Das Bildungszentrum für Technik in Frauenfeld kennt ebenfalls kein Pardon. Rektor René Strasser: «Auf Grund des Bildungsauftrages können wir es uns nicht leisten, Lektionen zu streichen.» Selbst die Schülerinnen und Schüler der Thurgauer Sportschulen müssen um 7.25 Uhr zum Unterricht erscheinen. Die Nationale Elitesportschule Thurgau (NET) verschiebt grundsätzlich für Sportevents keine Lektionen. «Sonst ist ein ordentliches Schuljahr nicht mehr möglich, weil über 80 WM-Events in verschiedenen Sportarten pro Jahr stattfinden», teilt Gesamtleiter und Geschäftsführer Mirko Spada mit. Es gibt an der NET eine Ausnahme. Qualifiziert sich ein Schweizer Team für einen Final, dann prüft die Schule, ob der Unterricht kurzfristig verschoben werden kann.
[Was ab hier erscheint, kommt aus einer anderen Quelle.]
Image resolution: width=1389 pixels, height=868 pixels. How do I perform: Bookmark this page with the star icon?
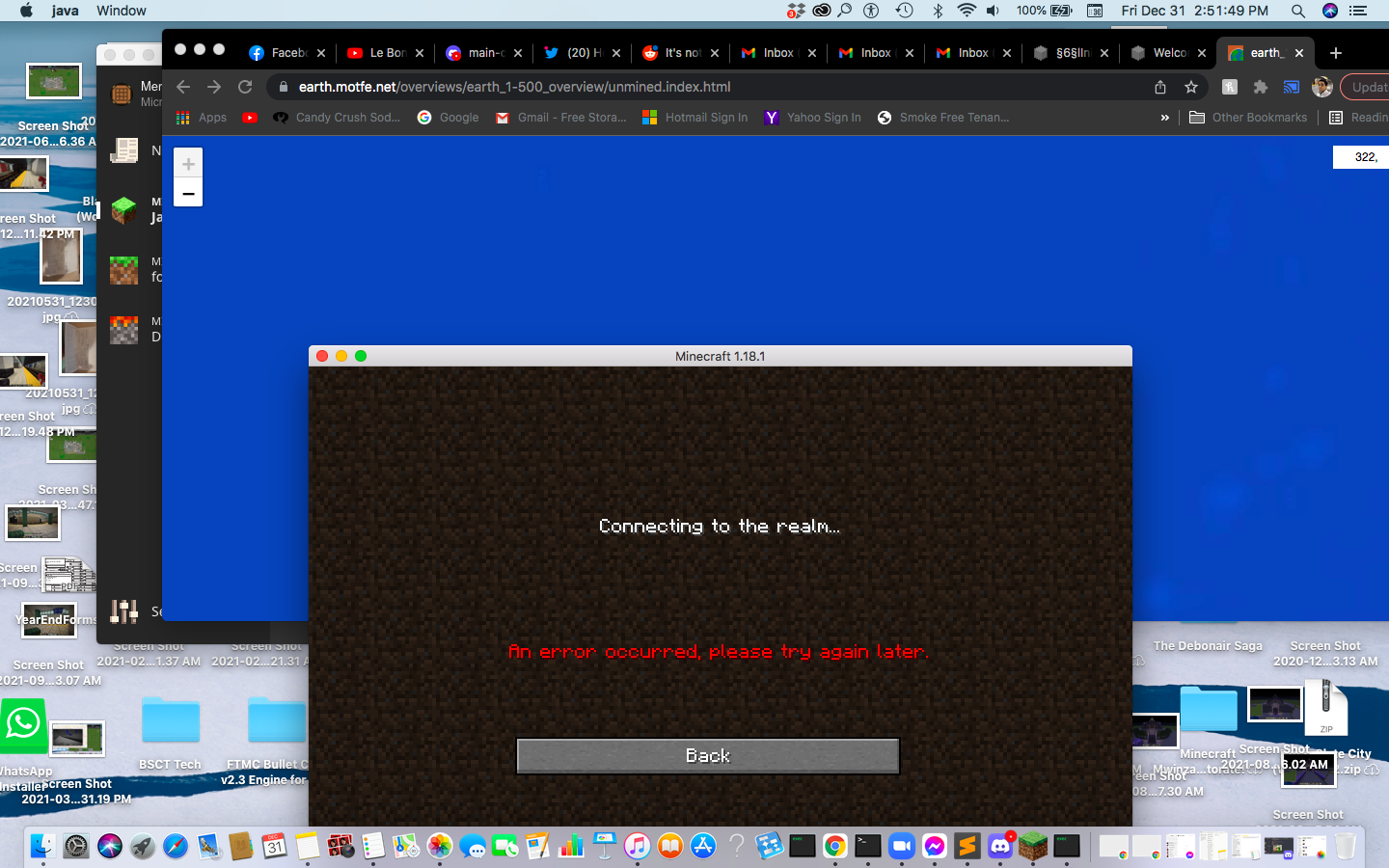point(1191,87)
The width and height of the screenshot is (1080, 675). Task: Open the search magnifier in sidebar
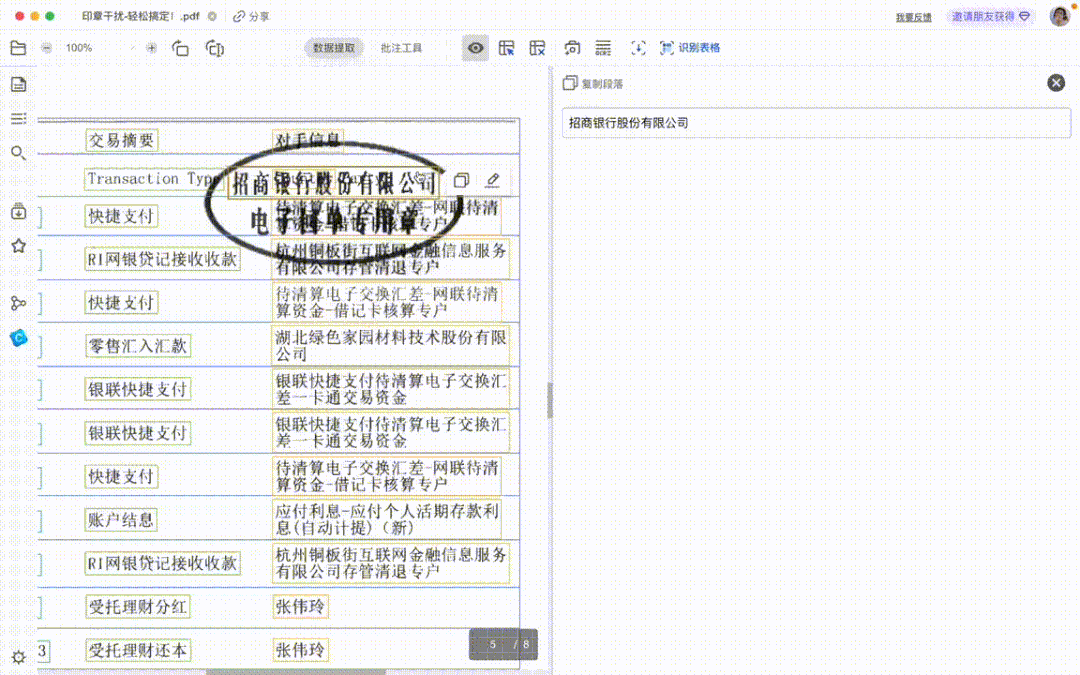18,154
Die Sekundarschule Bürglen wird von 160 Schülerinnen und Schülern besucht. Obwohl zwei Sportschulen integriert sind, zeigt auch Bürglen Langschläfern während der WM die gelbe Karte. «Der Unterricht geht für alle vor», sagt Schulpräsident Rolf Gmünder.
Auch wenn die Schulen ihren Normalbetrieb weiterführen, so macht sich doch mancher Lehrer Sorgen, dass das eine oder andere Kind übermüdet zur Schule kommen könnte. Gebi Matthey, Rektor der Schule Kurzdorf in Frauenfeld, machte in der «Elternpost» auf diese Problematik aufmerksam. Er schlägt Eltern vor, mit ihren Kindern im voraus zu definieren, welchen Matsch sie sehen dürfen und um welche Uhrzeit Zapfenstreich ist. «Trotz der WM müssen sie ihre Leistung bringen.»
«Da müssen wir durch»

Wie halten es die Eltern mit der Absicht der Schulen, während des Fussball-Events, der vom 12. Juni bis 13. Juli dauert, nicht von ihrem Programm abzuweichen? «Ich kann das verstehen», sagt Jacqueline Egli vom Elternrat Steckborn. «Vor den Sommerferien läuft so viel in den Schulen. Diese können gar nicht auf alles Rücksicht nehmen.» Als Mutter von sechs fussballbegeisterten Jungs weiss sie, dass bei den Schülern sicher das Fussballfieber ausbrechen wird. Sie hat dennoch keine Bedenken, dass mögliche Prüfungen vermasselt werden. Jacqueline Egli ist überzeugt: «Die Schüler wissen: Da müssen wir jetzt durch.»